Understanding the various components of the SNS SD-WAN
Understanding monitoring parameters
Detection method and port
Two methods for detecting link availability and performance are offered on SNS firewalls:
- TCP Probe: this method is based on requests to the TCP port used by the application server to be reached.
The availability and performance of each link are therefore tested by initiating a connection to the TCP service from the firewall by using the associated port. - ICMP: in this method, ICMP Request packets are regularly sent over each link.
If several application servers are used for traffic covered by an SD-WAN SLA, Stormshield recommends placing these servers in a network object group and using this group as the target of availability tests. In this case, the results of availability tests will be the average of the results of tests to each server.
Timeout (s)
This refers to the maximum length of time to wait for a response to a connection attempt with the chosen detection method.
Past this value, the connection attempt will be considered a failure and the number of attempts will be incremented by one unit, until it reaches the configured number of failures before the target object is declared unreachable or the link is declared degraded (only if SLA thresholds have been configured).
Interval (s)
This is the length of time between two connection attempts.
Failures before degradation
This refers to the maximum number of failed connection attempts before the target object is declared unreachable or the link is declared degraded (only if SLA thresholds have been configured).
Understanding the metrics of the SD-WAN SLA
Latency (ms)
SD-WAN latency on SNS firewalls represents the amount of time between when a packet is sent and when a response to it is received. It is therefore actually a round-trip time (RTT).
This parameter depends greatly on the type of traffic and ISPs.
The Frequency (s) parameter determines how much time passes between two latency measurements.
The latency shown in the SD-WAN real-time monitoring module corresponds to the last latency value measured for each gateway.
Jitter (ms)
Jitter represents how latency varies over time.
It is calculated based on all the latency values measured over the past 10 minutes.
The value shown in the SD-WAN real-time monitoring module therefore corresponds to the average jitter over the past 10 minutes.
Packet loss rate (%)
This is the ratio of the number of connection requests sent to the number of responses received.
On SNS firewalls, the percentage tolerated can be configured to the closest tenth.
It is calculated based on all packets lost during connection tests over the past 10 minutes.
The value shown in the SD-WAN real-time monitoring module therefore corresponds to the average packet loss rate over the past 10 minutes.
Unavailability rate
This is the ratio of how often the gateway is available to how often it is not available.
Strictly speaking, this is not an SD-WAN threshold; its main function is to show statistics about the availability of gateways.
There is therefore no need to enter a maximum value for this parameter.
The value shown in the SD-WAN real-time monitoring module therefore represents the average unavailability rate over the past 10 minutes.
Assessing the values to apply to each metric
It can be tedious and counterproductive to apply thresholds individually to objects used in a filter policy in a production environment due to traffic switching to different links regularly and for unwarranted reasons.
To assess the values to apply to each metric without disrupting production, Stormshield suggests proceeding as follows:
- Create a test router object on which you have set the recommended metric values given by your ISPs and software solution vendors (VoIP, ERP, etc.).
- Use this router object in a neutral filter rule, placed last in the security policy (before the deny all rule, if used), to trigger monitoring on the router and its gateways, and to observe behavior (changing links) relating to the values of the various metrics.

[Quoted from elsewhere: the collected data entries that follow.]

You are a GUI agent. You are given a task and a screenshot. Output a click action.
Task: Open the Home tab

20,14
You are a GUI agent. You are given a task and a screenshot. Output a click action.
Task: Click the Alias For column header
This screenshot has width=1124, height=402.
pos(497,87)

To create this rule, refer to the section on Creating the filter rule for VoIP traffic.
- Refine these values until you obtain the desired behavior with regard to the traffic in question.

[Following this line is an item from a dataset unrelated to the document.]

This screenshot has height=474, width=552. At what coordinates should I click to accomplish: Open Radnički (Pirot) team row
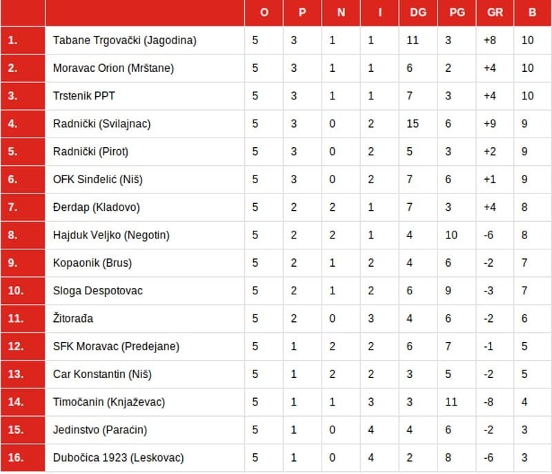pos(90,151)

By doing so, when the values of the metrics change, they do not affect production traffic at all, and you will then be able to refine values as often as you need before adopting them in the filter rule that applies to production traffic.
When you observe the values recorded for the various metrics (steps 2 and 3), do note that the data shown in the SD-WAN monitoring graphs in the SNS web administration interface are stored in a local database, and are then regularly aggregated to reduce the amount of disk space used.
You are therefore advised to use an SNMP-based monitoring solution (such as Zabbix, Centreon, etc.) and on the STORMSHIELD-ROUTE-MIB v4.3.x MIB - which can be downloaded from the Downloads menu in Mystormshield - to observe the real-time values of the various metrics and store these records over longer periods so that the appropriate values can be better refined.